→ RECORDS
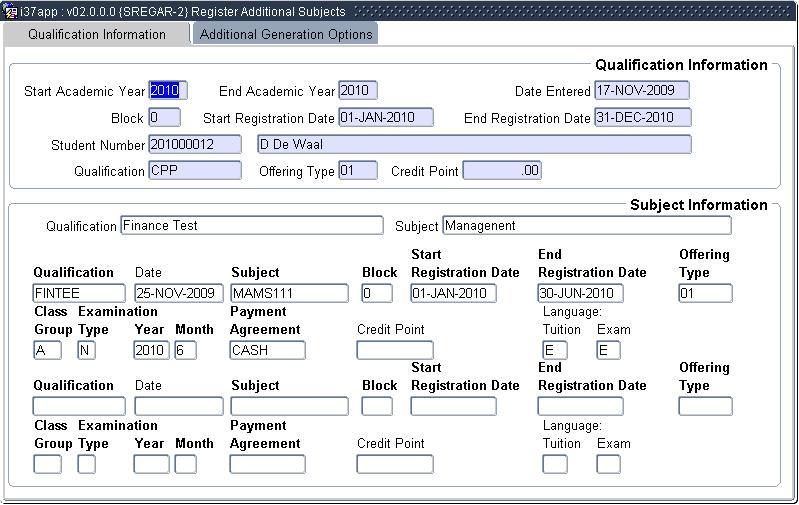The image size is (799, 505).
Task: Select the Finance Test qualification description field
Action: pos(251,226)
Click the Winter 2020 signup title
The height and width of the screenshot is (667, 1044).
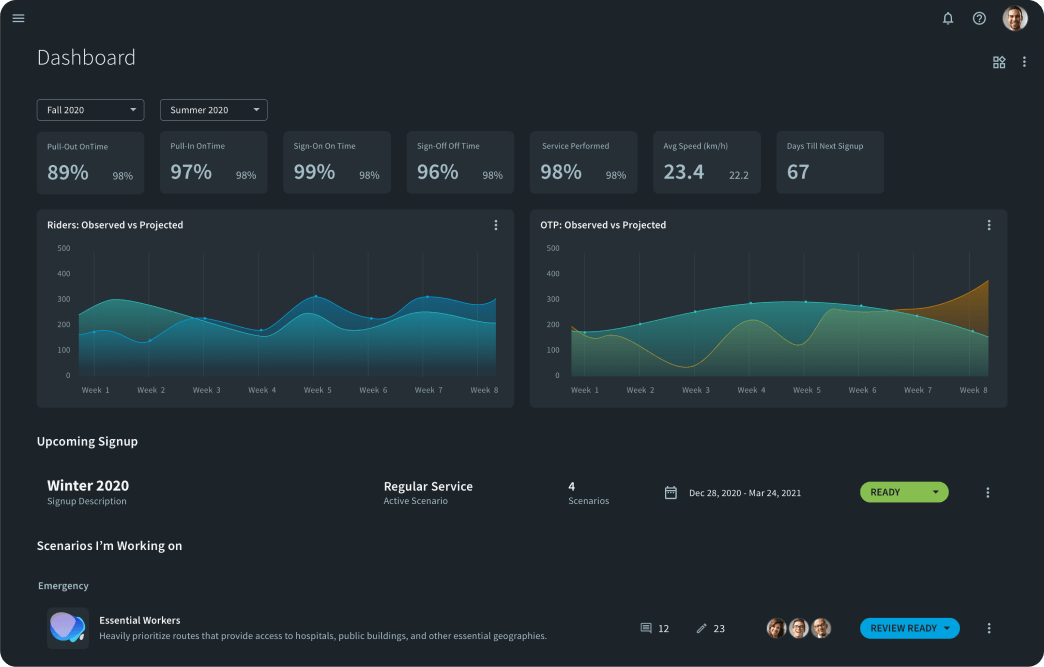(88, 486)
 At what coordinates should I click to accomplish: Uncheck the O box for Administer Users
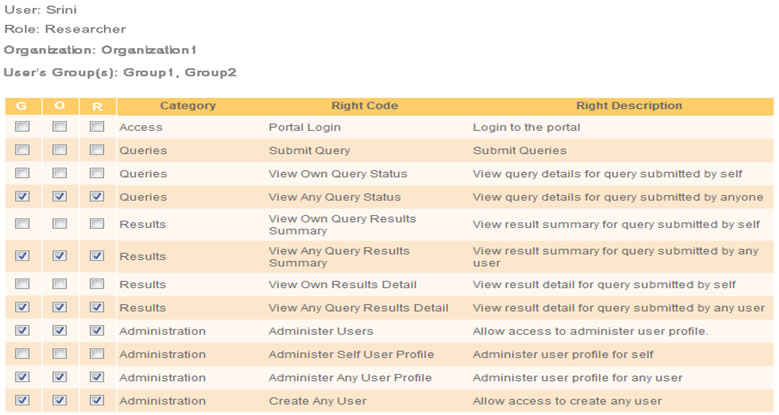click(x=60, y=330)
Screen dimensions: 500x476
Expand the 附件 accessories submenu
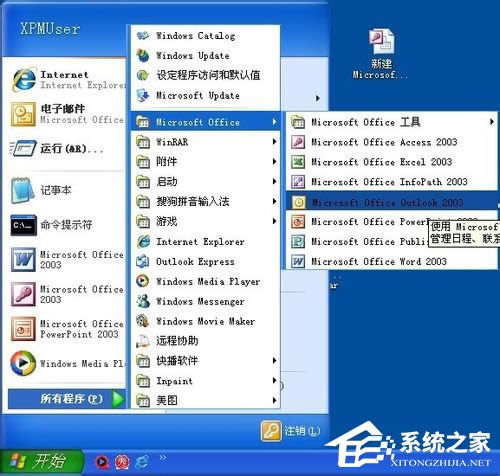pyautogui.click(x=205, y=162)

==

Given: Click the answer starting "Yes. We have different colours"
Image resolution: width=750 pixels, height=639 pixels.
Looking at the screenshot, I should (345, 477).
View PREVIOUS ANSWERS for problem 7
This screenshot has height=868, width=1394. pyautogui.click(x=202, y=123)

==

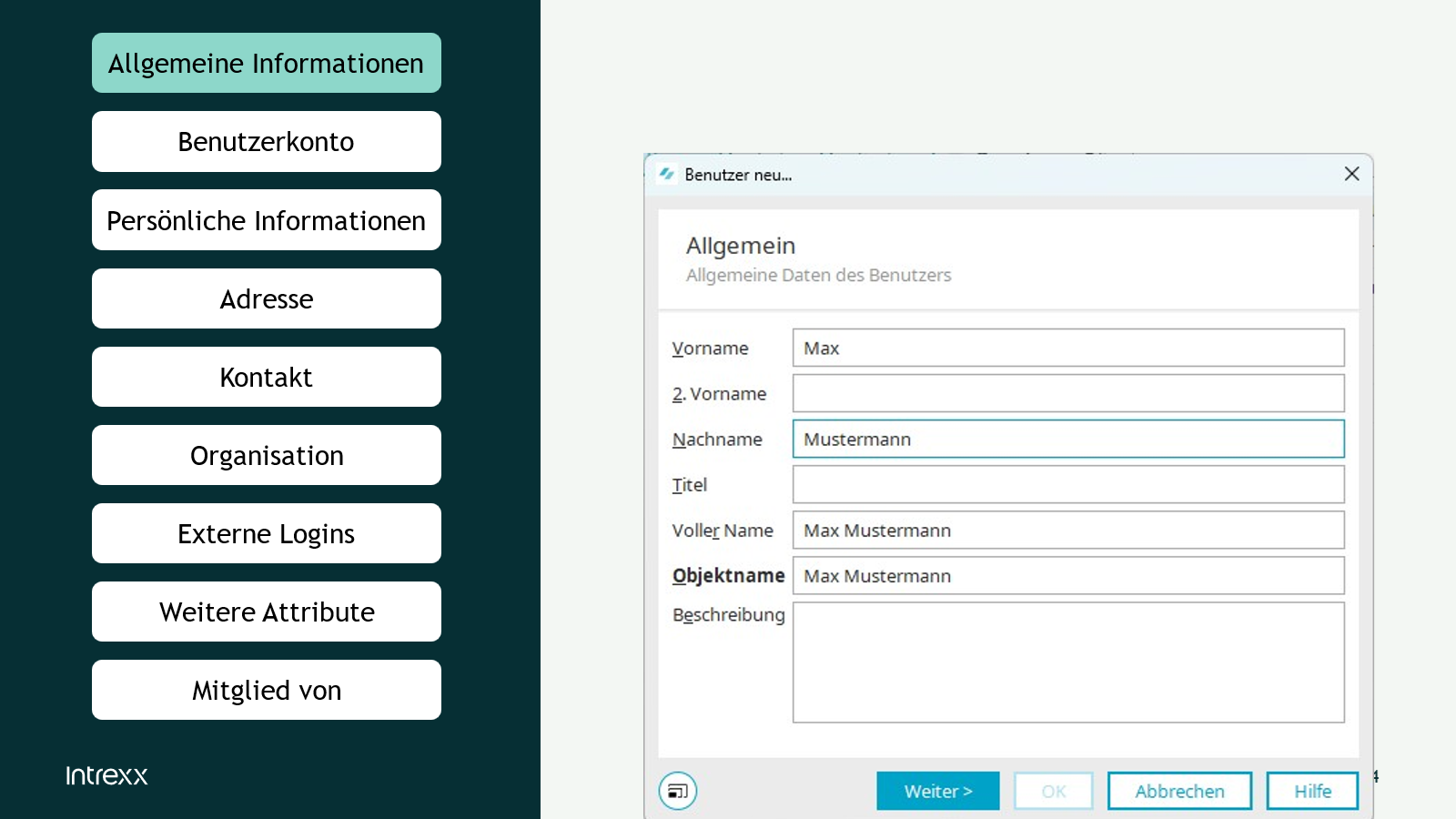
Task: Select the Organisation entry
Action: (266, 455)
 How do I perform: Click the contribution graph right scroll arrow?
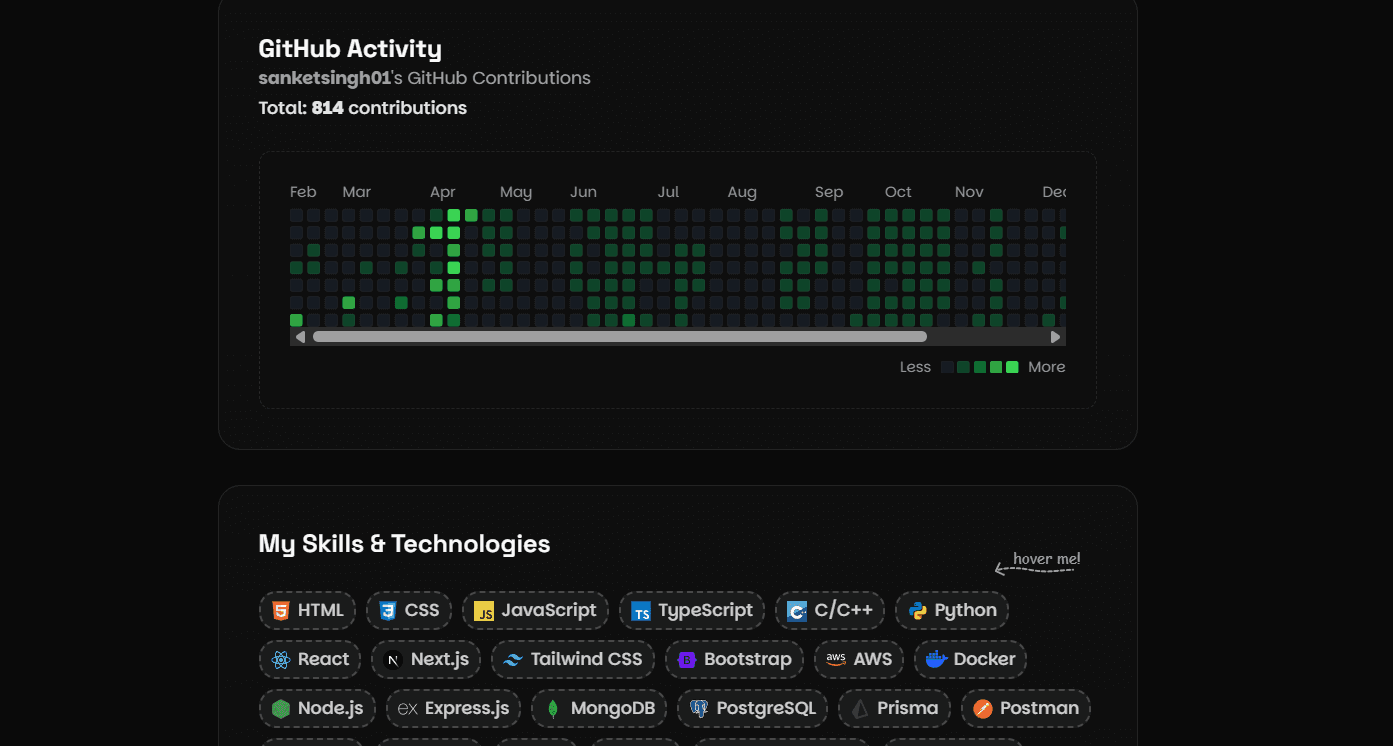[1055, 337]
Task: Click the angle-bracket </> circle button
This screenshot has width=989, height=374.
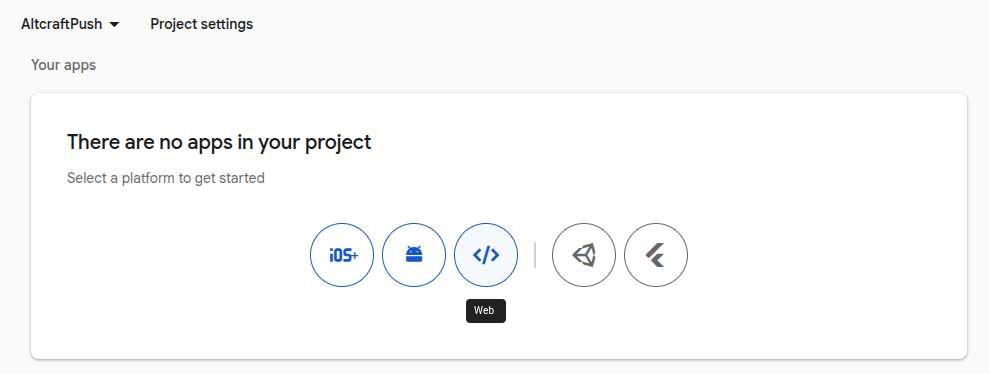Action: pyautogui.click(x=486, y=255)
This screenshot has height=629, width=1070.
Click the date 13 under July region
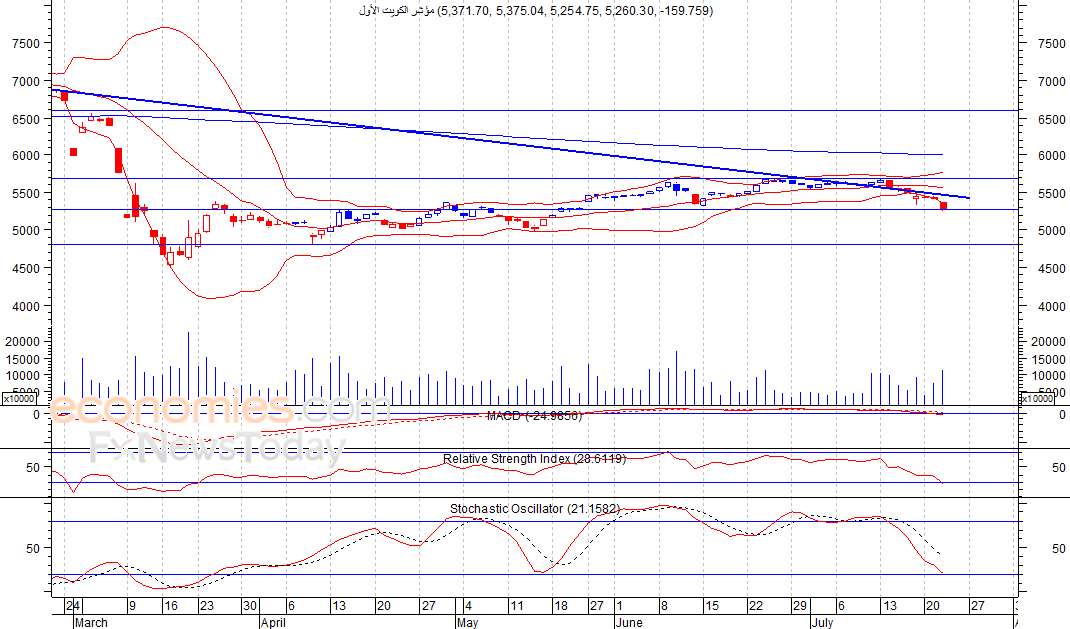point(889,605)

→ TASK BRIEF
In the records above, find the line with "How do I perform: Click" and the line with "This screenshot has height=629, width=1070.", then restate word for word only those two lines and all lines between, omitting pictures.

→ SOLUTION BELOW
 How do I perform: Click the contribution graph right scroll arrow?
[1055, 337]
Task: Click the angle-bracket </> circle button
This screenshot has width=989, height=374.
Action: pyautogui.click(x=486, y=255)
This screenshot has height=629, width=1070.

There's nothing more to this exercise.